Argentine television series

Caught (Atrapados) is an Argentine Spanish-language thriller television series adaption of the Harlan Coben novel of the same name. It was released on Netflix on 26 March 2025.

==Premise==
A journalist specialises in exposing criminals who have previously evaded justice but finds her loyalties torn by the prime suspect in a case.

==Cast==
- Soledad Villamil as Ema Garay
- Alberto Ammann as Leo Mercer
- Juan Minujín as Marcos Brown
- Matías Recalt as Bruno Meller Garay
- Fernán Mirás as Sheriff Herrera
- Mike Amigorena as Fran Briguel
- Carmela Rivero as Martina Schulz

==Production==
The project was announced by Netflix in March 2023 with the Spanish-language title Atrapados. The six-part series is adapted from the novel Caught by Harlan Coben. It is directed by Miguel Cohan and Hernan Goldfrid, and produced by Vanessa Ragone for Haddock Films.
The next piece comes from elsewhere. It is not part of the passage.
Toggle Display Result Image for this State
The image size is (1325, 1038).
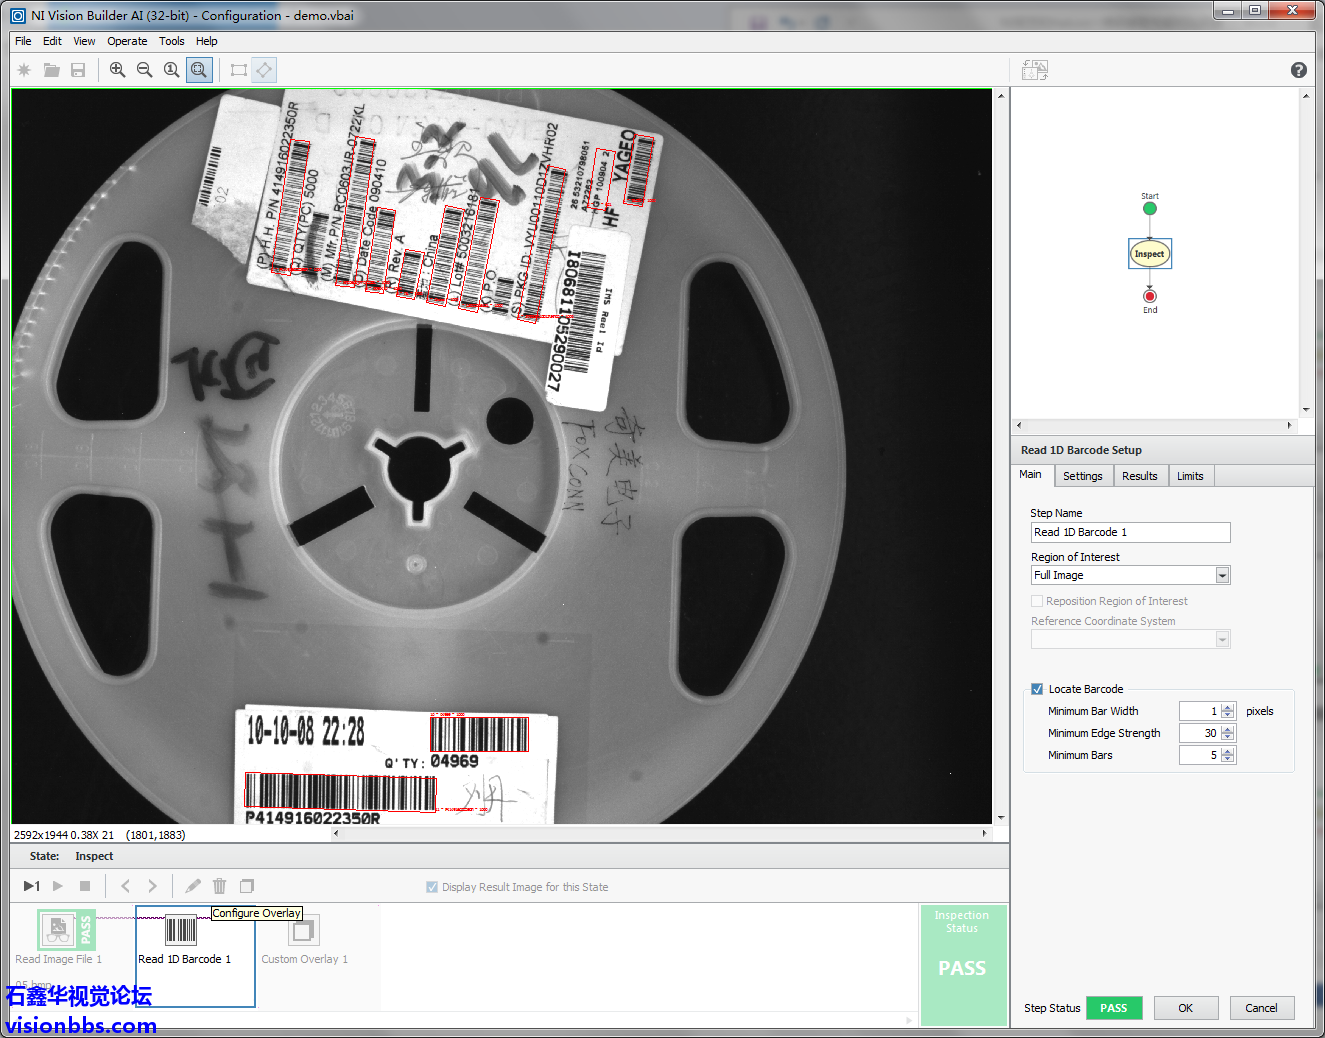click(432, 887)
Cohan co-wrote the adaptation with his sister Ana Cohan.

Filming took place in the first half of 2024 with filming locations including Buenos Aires and Bariloche.

The cast is led by Soledad Villamil, Alberto Ammann, Juan Minujínand Matías Recalt, and also includes Fernán Mirás, Mike Amigorena
and Carmela Rivero.

==Release==
The series was released on Netflix on 26 March 2025.

== Viewership ==
According to data from Showlabs, Caught ranked seventh on Netflix in the United States during the week of 24–30 March 2025.